··· Provided passage
I kept thinking of what Claudia Rankine wrote about your work, that your images somehow refuse to be settled down, resist being tied to a single interpretation of identity.

Absolutely. I guess it suddenly becomes a trend now, that artists who look like me are being shown in institutions. And so the question I keep getting is, what can you offer as a black woman artist? Which is annoying for me, an immigrant kid who grew up here. I’m three-tiered in my identity: it’s not just blackness, not just woman-ness; I’m also an immigrant. The thing I’ve always wanted to say is, I want you to see how less small this world can be if we allow it. This is an imaginary family, but it’s an imaginary family that could be anything to anyone. To demand that one thing be the case, that’s not going to happen with this show. It feels good to leave this here and watch this work become in viewership. I’m just excited to see what it becomes in two months. What is the story? Once I put it on the walls, I’m kind of done.

The thing you’re trying to get us to think about is what would black wealth look like and why is it so difficult for us to picture. The question of the aesthetics of wealth, more broadly, feels really timely: we’ve just seen someone rise to the presidency in this country whose wealth, or perceived wealth, seems to be his only credential. How much were you thinking about Trump when you were creating this work?
······
··· Data provided
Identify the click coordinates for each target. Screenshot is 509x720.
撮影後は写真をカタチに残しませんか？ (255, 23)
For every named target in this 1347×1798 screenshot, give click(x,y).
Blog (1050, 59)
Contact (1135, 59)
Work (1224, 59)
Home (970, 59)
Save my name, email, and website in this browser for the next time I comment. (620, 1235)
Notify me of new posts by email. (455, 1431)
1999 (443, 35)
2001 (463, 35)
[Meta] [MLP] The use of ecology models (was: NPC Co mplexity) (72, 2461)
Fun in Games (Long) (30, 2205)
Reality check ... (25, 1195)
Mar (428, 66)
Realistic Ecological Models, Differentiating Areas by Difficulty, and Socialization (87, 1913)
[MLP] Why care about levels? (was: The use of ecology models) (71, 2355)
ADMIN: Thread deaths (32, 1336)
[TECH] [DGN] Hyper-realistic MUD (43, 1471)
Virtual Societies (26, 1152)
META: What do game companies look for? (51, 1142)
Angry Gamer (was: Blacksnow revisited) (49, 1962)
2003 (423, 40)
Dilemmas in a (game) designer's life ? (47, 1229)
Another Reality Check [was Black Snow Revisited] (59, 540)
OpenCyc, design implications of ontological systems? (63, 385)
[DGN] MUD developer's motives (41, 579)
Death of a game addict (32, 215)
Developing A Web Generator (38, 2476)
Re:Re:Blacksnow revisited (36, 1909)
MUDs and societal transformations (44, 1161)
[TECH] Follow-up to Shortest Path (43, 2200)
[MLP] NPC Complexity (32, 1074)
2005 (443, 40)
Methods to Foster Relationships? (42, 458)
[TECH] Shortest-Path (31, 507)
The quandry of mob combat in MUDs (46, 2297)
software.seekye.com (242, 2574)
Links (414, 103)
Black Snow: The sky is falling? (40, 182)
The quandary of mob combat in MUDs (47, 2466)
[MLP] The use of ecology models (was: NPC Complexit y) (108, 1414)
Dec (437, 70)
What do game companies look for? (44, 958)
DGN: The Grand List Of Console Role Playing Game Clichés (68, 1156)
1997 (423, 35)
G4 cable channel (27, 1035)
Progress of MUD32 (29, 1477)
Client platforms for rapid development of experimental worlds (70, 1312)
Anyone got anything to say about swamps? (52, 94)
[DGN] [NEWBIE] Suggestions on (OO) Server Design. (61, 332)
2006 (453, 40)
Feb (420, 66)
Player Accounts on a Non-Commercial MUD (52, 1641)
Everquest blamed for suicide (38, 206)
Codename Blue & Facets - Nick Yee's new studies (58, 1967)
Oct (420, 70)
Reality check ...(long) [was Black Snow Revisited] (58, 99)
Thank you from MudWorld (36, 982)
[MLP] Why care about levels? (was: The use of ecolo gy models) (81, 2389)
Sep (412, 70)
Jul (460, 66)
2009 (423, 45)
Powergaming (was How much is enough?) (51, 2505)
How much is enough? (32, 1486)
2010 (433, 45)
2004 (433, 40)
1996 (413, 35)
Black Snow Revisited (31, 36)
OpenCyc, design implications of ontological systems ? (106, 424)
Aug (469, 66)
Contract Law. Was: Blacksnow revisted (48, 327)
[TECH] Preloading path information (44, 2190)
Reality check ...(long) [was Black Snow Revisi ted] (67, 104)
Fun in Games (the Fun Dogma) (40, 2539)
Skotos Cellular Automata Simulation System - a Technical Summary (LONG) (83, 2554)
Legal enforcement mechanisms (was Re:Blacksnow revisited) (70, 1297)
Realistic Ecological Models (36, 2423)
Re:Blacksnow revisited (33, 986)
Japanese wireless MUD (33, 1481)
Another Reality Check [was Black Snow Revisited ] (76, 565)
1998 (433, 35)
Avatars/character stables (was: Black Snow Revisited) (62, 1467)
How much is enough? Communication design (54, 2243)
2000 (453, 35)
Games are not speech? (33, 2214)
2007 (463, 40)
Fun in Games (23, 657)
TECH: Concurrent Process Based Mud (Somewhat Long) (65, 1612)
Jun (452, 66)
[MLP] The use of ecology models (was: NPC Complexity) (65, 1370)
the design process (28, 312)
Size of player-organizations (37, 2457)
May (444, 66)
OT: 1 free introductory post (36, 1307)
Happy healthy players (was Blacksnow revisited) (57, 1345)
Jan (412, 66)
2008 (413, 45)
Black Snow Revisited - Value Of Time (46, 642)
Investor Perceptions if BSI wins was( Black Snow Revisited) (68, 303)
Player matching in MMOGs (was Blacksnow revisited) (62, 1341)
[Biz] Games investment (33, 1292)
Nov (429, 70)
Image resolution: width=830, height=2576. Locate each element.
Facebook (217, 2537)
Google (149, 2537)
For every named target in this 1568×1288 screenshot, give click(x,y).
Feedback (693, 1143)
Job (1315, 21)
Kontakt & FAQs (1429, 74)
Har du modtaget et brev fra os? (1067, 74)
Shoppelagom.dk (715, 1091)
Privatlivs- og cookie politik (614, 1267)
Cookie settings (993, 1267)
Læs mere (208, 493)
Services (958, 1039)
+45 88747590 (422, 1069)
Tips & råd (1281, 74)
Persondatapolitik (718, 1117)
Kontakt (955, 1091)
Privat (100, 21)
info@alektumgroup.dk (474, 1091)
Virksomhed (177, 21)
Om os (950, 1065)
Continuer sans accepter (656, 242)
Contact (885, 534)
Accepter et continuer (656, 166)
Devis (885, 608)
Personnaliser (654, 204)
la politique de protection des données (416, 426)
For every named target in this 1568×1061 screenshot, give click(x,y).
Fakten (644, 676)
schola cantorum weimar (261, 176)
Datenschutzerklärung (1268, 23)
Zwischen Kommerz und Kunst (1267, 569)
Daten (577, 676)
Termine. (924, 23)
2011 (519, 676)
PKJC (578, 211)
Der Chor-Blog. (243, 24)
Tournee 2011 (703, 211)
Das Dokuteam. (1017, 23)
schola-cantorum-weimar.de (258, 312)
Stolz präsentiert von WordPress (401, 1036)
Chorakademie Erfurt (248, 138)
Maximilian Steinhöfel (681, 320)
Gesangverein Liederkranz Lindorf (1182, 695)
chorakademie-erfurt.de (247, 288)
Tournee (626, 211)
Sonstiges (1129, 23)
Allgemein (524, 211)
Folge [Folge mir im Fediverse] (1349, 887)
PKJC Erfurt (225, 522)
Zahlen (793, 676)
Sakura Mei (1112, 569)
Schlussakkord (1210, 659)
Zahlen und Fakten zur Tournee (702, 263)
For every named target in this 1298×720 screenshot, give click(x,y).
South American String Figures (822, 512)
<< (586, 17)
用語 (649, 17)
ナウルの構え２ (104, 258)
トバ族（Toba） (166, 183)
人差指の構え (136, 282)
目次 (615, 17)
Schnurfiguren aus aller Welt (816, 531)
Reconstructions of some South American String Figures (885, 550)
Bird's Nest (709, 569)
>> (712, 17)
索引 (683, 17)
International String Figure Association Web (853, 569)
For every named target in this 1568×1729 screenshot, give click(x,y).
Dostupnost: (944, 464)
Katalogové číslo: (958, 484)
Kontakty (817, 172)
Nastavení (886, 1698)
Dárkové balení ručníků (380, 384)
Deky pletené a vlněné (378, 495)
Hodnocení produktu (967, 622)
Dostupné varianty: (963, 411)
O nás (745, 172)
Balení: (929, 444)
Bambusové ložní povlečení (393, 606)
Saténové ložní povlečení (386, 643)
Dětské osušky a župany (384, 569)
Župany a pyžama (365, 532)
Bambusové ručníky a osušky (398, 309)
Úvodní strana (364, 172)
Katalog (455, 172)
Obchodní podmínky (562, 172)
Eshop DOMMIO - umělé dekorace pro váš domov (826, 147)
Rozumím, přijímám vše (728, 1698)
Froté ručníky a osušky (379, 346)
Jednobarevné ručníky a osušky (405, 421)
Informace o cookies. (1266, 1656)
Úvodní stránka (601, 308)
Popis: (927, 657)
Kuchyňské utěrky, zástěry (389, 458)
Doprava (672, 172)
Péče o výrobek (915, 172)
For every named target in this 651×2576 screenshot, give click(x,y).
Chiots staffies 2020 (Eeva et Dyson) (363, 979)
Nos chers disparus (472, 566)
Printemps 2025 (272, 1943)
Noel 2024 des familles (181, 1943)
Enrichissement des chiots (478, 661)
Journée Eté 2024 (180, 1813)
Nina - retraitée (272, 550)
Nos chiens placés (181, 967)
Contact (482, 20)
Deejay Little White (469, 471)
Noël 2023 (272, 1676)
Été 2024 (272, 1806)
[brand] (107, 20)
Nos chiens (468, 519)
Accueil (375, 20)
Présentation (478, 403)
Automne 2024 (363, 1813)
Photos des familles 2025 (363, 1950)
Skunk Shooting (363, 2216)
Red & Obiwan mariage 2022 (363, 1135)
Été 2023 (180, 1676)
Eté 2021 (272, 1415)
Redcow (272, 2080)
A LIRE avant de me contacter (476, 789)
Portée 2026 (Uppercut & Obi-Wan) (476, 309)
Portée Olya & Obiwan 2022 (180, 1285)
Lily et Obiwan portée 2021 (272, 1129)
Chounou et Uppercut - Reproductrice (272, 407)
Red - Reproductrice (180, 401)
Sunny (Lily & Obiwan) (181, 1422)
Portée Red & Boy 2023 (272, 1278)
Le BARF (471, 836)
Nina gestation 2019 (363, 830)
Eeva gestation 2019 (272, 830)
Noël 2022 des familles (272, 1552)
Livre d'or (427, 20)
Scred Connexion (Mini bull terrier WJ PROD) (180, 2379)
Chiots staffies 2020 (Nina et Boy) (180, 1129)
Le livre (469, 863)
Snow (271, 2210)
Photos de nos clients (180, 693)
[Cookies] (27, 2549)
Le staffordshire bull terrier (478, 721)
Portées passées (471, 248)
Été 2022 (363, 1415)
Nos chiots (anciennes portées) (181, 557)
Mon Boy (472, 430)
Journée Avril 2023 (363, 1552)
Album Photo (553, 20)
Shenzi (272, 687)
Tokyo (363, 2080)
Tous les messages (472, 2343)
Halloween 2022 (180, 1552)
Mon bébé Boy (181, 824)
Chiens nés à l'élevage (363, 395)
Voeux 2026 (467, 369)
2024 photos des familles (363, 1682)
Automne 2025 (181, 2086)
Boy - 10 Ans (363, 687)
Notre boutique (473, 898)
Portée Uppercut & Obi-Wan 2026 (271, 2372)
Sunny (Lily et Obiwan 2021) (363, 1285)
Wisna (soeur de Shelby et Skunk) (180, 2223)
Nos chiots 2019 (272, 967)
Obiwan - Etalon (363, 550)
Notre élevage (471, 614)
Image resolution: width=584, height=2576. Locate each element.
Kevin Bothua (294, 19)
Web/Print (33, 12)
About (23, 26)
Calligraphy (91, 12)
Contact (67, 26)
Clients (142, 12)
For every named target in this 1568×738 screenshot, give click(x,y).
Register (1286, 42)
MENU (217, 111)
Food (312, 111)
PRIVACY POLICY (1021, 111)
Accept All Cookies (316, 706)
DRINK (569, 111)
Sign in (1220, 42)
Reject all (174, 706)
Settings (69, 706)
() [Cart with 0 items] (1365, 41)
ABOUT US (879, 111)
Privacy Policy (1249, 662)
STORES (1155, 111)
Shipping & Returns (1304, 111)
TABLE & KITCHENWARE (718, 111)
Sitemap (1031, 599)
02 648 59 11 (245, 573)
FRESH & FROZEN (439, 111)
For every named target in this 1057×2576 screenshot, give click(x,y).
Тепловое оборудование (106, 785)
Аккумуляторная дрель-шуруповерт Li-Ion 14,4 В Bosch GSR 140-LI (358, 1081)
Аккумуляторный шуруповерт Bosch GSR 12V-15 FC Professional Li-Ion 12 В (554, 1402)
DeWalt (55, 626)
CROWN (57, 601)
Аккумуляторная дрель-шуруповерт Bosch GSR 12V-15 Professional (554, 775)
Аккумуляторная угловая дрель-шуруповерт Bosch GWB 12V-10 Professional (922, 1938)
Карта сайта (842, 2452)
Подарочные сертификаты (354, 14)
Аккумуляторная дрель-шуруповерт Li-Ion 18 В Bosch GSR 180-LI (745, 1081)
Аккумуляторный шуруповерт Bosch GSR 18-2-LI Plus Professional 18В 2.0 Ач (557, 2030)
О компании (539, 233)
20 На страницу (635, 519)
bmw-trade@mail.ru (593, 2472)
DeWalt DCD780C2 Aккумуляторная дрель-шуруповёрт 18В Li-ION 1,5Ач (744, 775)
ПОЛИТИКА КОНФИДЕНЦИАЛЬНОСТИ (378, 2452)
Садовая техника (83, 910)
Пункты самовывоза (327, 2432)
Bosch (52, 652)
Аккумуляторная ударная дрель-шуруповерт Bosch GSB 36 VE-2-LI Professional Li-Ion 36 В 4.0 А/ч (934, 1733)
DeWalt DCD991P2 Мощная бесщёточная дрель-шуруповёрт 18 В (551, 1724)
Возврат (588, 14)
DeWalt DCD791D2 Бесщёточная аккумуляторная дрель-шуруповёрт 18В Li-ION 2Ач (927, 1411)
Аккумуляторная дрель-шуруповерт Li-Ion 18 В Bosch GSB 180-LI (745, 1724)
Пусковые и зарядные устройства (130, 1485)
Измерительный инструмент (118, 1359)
······
(Given exercise 1)
Repeat the lines of the records above, starting at the line that contains "Sign in (1220, 42)" and ending at the line that contains "Возврат (588, 14)", with both of those lines included.
(Given exercise 2)
Carry on the interview about the artist's work from the point where it stops.

(Exercise result 1)
Sign in (1220, 42)
Reject all (174, 706)
Settings (69, 706)
() [Cart with 0 items] (1365, 41)
ABOUT US (879, 111)
Privacy Policy (1249, 662)
STORES (1155, 111)
Shipping & Returns (1304, 111)
TABLE & KITCHENWARE (718, 111)
Sitemap (1031, 599)
02 648 59 11 (245, 573)
FRESH & FROZEN (439, 111)
For every named target in this 1057×2576 screenshot, give click(x,y).
Тепловое оборудование (106, 785)
Аккумуляторная дрель-шуруповерт Li-Ion 14,4 В Bosch GSR 140-LI (358, 1081)
Аккумуляторный шуруповерт Bosch GSR 12V-15 FC Professional Li-Ion 12 В (554, 1402)
DeWalt (55, 626)
CROWN (57, 601)
Аккумуляторная дрель-шуруповерт Bosch GSR 12V-15 Professional (554, 775)
Аккумуляторная угловая дрель-шуруповерт Bosch GWB 12V-10 Professional (922, 1938)
Карта сайта (842, 2452)
Подарочные сертификаты (354, 14)
Аккумуляторная дрель-шуруповерт Li-Ion 18 В Bosch GSR 180-LI (745, 1081)
Аккумуляторный шуруповерт Bosch GSR 18-2-LI Plus Professional 18В 2.0 Ач (557, 2030)
О компании (539, 233)
20 На страницу (635, 519)
bmw-trade@mail.ru (593, 2472)
DeWalt DCD780C2 Aккумуляторная дрель-шуруповёрт 18В Li-ION 1,5Ач (744, 775)
ПОЛИТИКА КОНФИДЕНЦИАЛЬНОСТИ (378, 2452)
Садовая техника (83, 910)
Пункты самовывоза (327, 2432)
Bosch (52, 652)
Аккумуляторная ударная дрель-шуруповерт Bosch GSB 36 VE-2-LI Professional Li-Ion 36 В 4.0 А/ч (934, 1733)
DeWalt DCD991P2 Мощная бесщёточная дрель-шуруповёрт 18 В (551, 1724)
Возврат (588, 14)

(Exercise result 2)
That was the start of this whole thing. It was 2016. We were mired in what would be the longest election cycle I’d ever experienced. The guy was a joke, he was a reality TV star, but everyone was like, look, he’s wealthy, he’s rich. That somehow justified that he had a lack of political experience, that he didn’t have any idea what the job really entailed. It wasn’t in this binary way, let me put black people in wealthy surroundings. I was like, no, I want to see a space and a subject in that space that’s unquestioned, because wealth is seen in a matter of fact way. What wealth affords us is the privilege to not care.

Why would we want someone who has the privilege to not care being our president? It makes no sense. It started from a slightly angry place. The show at MOAD developed in a way that was hopefully very positive: yes, wealth was the starting point, but also a wealth of self, the notion of knowing that you can walk into a space and see these people in the most boing staid way that wealth affords. Fast forwarding to now, and the Trump administration era that we’re in, where nothing seems for sure, everything is mercurial, every day is a new journey, you have to kind of block everything out. I started making this work in June, and I just shut everything off.

You mean the news.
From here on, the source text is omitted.